State only the number of lines below where the word "with" is found.

(Supplied material)

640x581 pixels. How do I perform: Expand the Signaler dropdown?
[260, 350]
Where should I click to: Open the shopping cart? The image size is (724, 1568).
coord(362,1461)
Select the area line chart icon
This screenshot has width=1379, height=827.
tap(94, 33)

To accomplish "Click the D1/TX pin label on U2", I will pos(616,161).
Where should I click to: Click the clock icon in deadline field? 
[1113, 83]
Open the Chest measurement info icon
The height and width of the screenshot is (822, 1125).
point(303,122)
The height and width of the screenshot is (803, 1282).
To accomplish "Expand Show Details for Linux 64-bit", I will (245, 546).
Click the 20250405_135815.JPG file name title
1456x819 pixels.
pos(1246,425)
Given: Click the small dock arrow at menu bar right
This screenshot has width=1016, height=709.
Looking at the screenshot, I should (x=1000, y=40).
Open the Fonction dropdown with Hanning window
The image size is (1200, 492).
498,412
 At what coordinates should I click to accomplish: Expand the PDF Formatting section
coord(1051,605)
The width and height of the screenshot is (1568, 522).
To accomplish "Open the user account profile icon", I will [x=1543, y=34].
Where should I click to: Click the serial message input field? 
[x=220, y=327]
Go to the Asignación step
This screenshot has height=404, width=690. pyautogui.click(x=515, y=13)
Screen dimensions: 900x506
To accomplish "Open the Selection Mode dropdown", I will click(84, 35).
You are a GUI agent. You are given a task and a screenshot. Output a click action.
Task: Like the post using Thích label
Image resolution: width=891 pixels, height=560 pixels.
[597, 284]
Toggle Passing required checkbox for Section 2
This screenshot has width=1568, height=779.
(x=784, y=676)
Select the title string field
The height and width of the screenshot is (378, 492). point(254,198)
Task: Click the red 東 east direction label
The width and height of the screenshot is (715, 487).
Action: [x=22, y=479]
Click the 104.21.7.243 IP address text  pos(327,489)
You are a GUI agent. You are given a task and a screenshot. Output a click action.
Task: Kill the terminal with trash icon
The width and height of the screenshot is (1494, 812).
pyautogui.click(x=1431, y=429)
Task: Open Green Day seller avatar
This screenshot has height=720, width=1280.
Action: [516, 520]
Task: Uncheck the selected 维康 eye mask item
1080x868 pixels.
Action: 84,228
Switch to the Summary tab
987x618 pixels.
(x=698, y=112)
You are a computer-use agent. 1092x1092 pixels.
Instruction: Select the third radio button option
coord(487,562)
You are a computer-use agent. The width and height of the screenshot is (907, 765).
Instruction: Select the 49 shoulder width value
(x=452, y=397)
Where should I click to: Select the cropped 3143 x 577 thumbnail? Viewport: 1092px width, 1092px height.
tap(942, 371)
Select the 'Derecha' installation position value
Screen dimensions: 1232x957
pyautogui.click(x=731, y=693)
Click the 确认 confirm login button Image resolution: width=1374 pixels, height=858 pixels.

(End Supplied material)

▸ Answer to the problem
2